Sir Percival the Gallant

Quote from: Dashenka on July 18, 2015, 09:01:04 AM
More images and news from New Horizons.

http://www.nytimes.com/2015/07/18/science/space/pluto-terrain-yields-big-surprises-in-new-horizons-images.html?smid=tw-nytimes&_r=0

Really interesting. I never expected there to be geological activity like this out there. Of course, I'm also interested to see what they name everything—names from traditional mythologies of underworlds and their denizens, as well as stuff from Tolkien and Lovecraft are on the bill.
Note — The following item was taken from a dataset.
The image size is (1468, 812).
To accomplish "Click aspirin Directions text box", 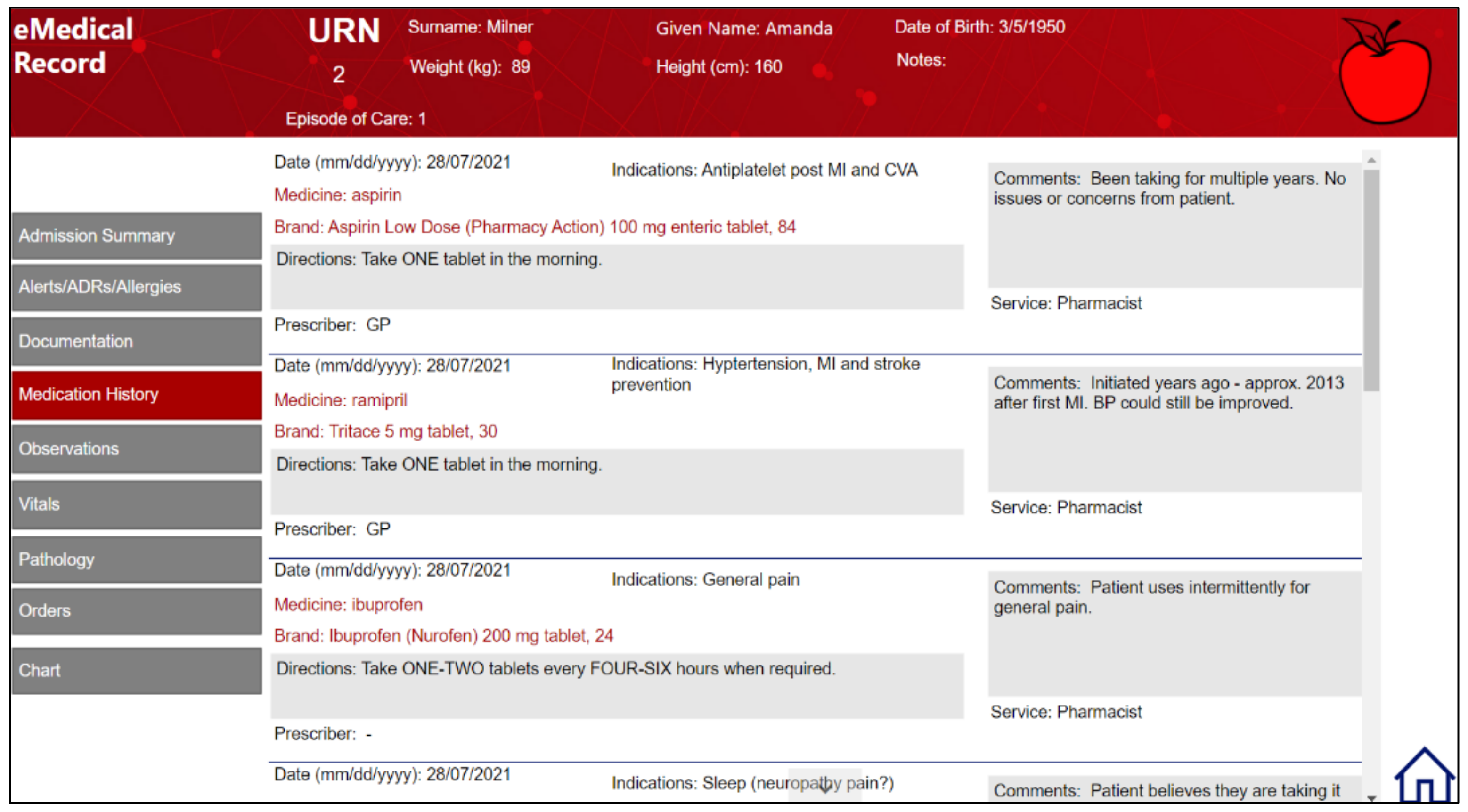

Quote from: Chrystal on July 18, 2015, 02:25:22 PM
Closer images of pluto cause concern to NASA scientists



Oh, that'd be Saturn's moon Mimas.  ;)


Peripherie

Quote from: Oniya on July 12, 2015, 02:22:44 AM
Well, I wasn't limiting it to ice.  Any crystalline structure with 6-fold symmetry is going to have natural fracture lines at 120 degrees.  Bubbles (or other free-forming spherical shapes) will always meet at a 120-degree angle when three come into contact.  There's also this interesting bit of synchronicity.  Measuring by eye, the 137-degree angle doesn't look a whole lot different from a 120 degree angle.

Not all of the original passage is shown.